>>

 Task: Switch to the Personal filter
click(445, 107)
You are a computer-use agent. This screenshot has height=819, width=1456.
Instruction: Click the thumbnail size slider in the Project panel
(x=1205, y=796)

<<

▸ **Exercise directions**: Repeat every entry above exactly, leaving nothing out.

▸ **Task solution**:
 Task: Switch to the Personal filter
click(445, 107)
You are a computer-use agent. This screenshot has height=819, width=1456.
Instruction: Click the thumbnail size slider in the Project panel
(x=1205, y=796)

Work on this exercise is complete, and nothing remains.